# Task item:
Output, word for word and without pictures, the lines from the one containing "Open the date picker calendar icon" through the final line of the listing below.
*** Begin section ***
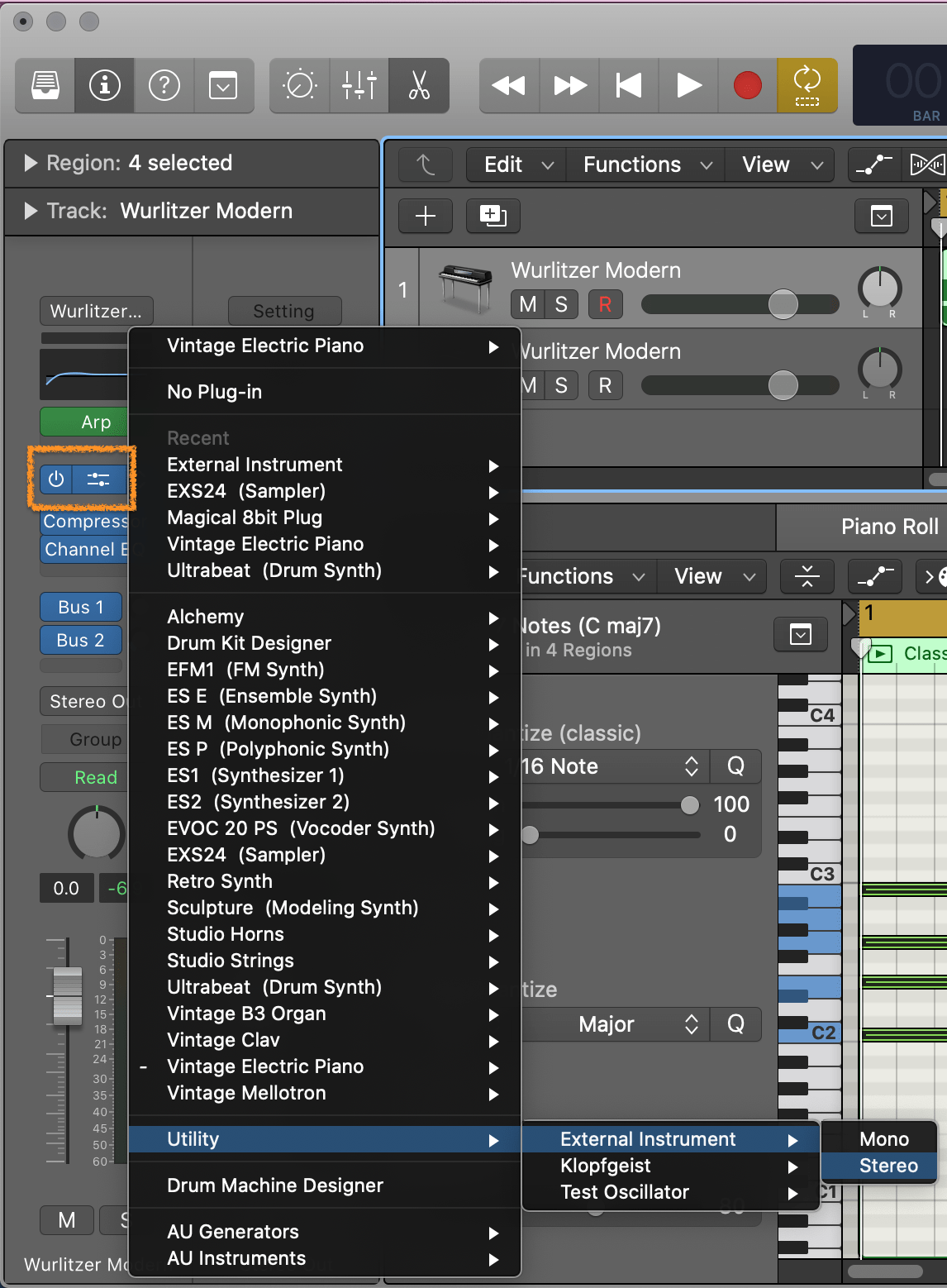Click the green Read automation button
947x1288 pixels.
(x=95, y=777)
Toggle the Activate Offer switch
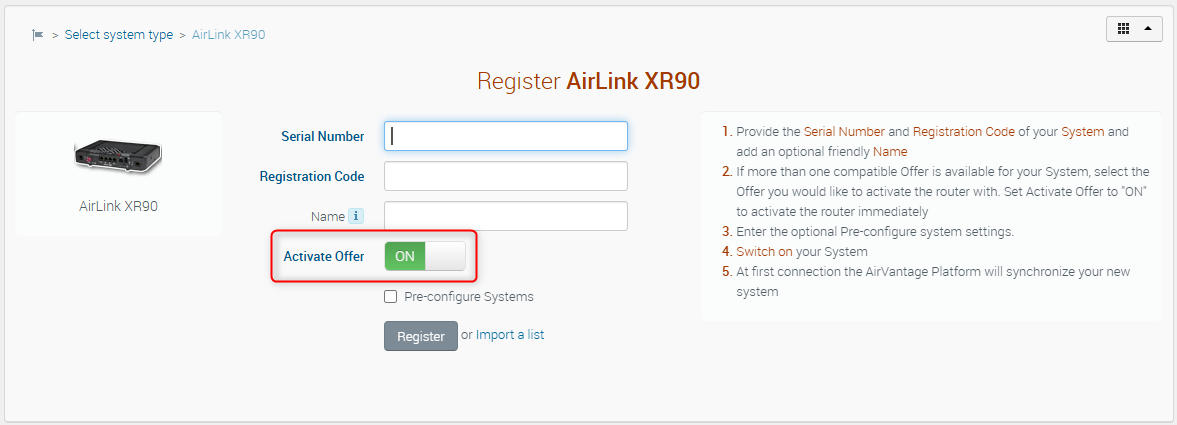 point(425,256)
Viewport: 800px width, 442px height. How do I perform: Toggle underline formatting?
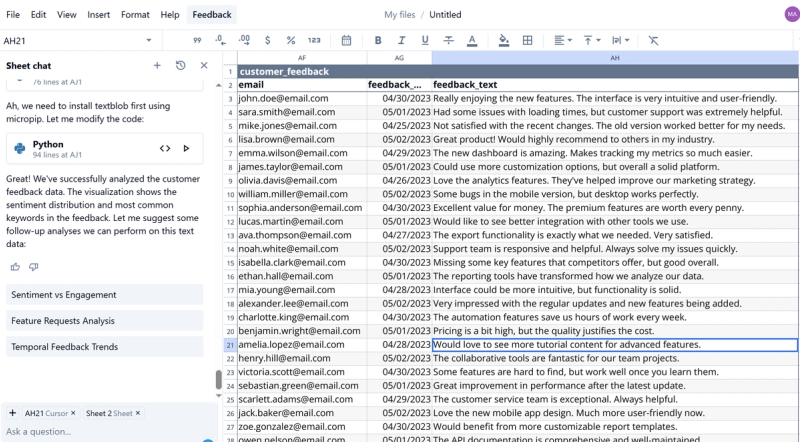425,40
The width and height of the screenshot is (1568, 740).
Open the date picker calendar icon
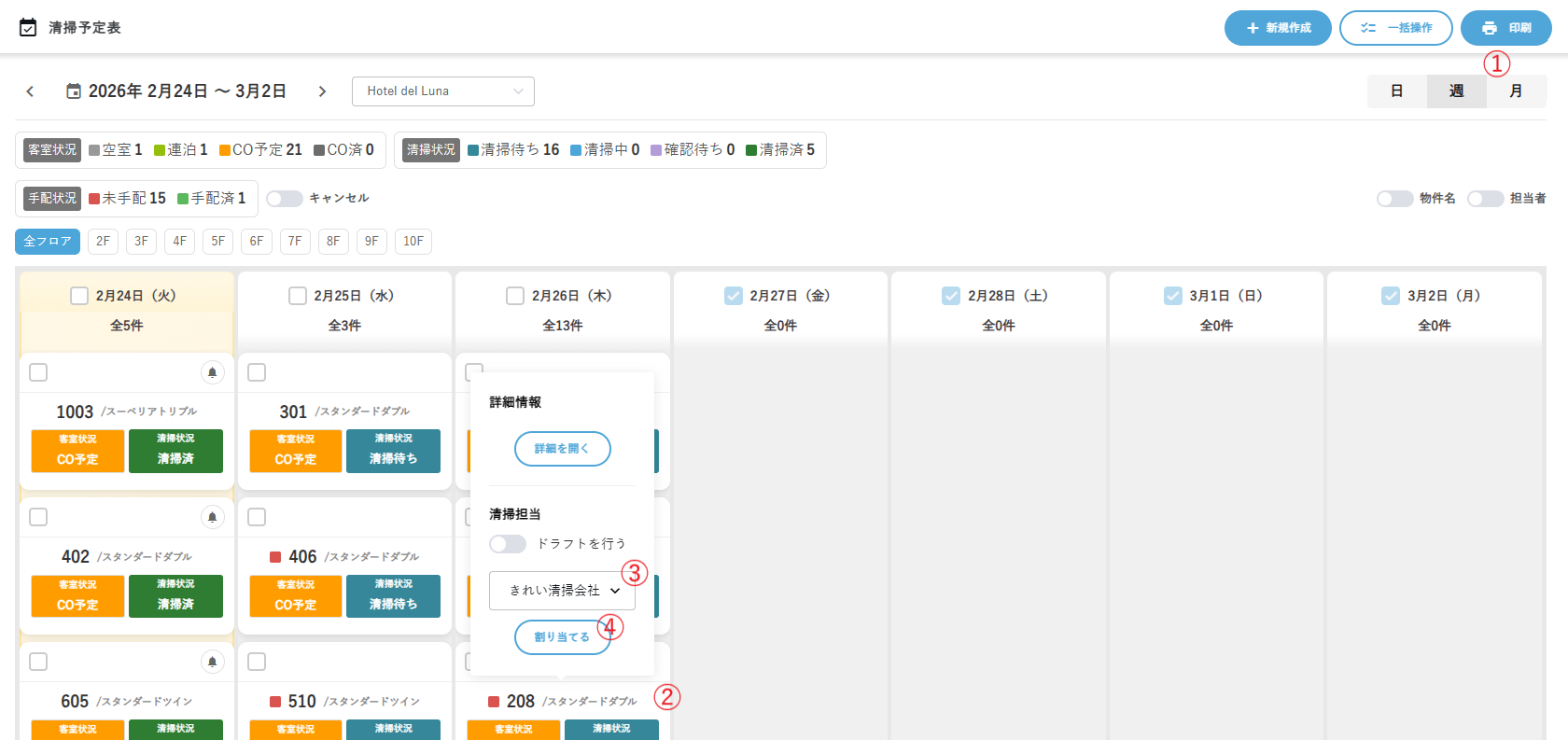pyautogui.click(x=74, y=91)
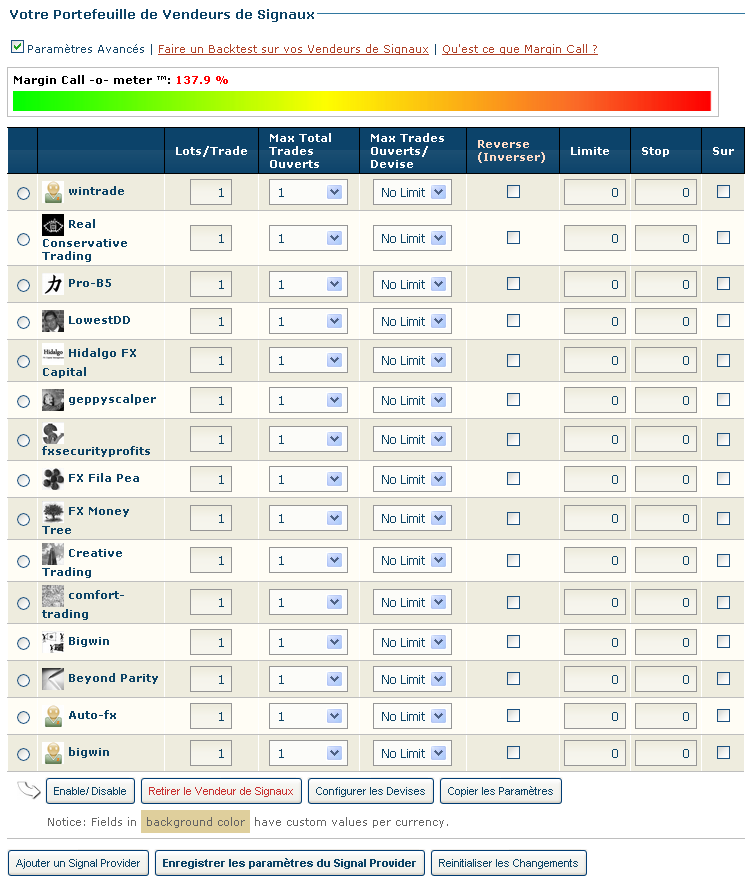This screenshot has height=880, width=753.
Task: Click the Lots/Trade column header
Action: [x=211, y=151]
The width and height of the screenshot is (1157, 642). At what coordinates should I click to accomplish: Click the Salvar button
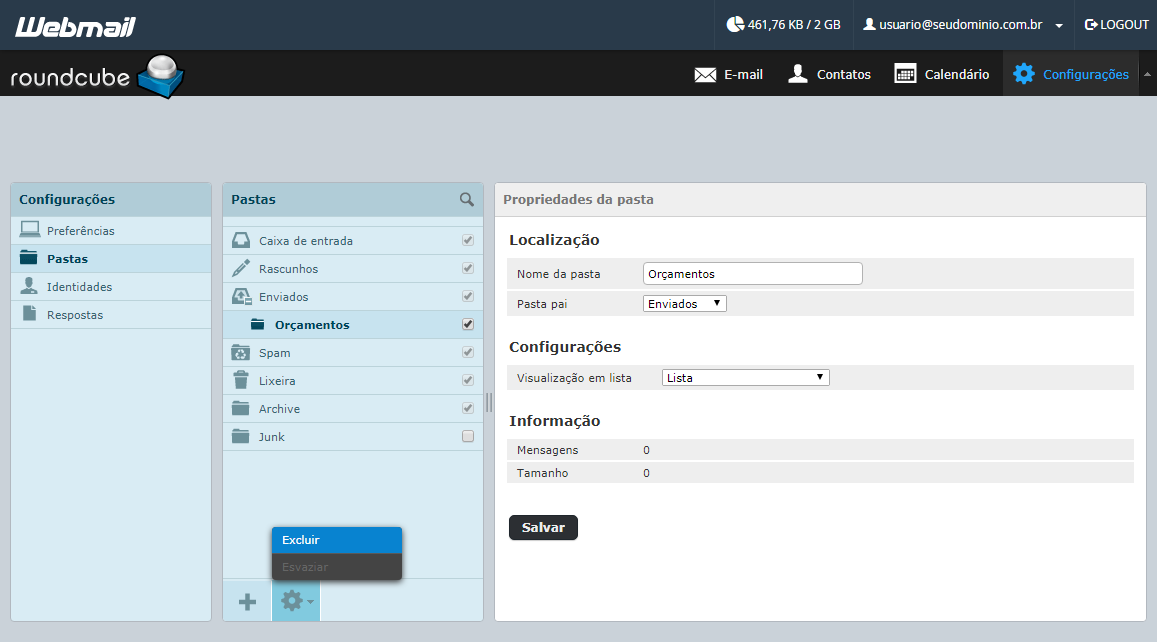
*** End section ***
# Response area:
Open the date picker calendar icon
pyautogui.click(x=74, y=91)
This screenshot has height=880, width=753.
Task: Click the Lots/Trade column header
Action: [x=211, y=151]
The width and height of the screenshot is (1157, 642). At what coordinates should I click to accomplish: Click the Salvar button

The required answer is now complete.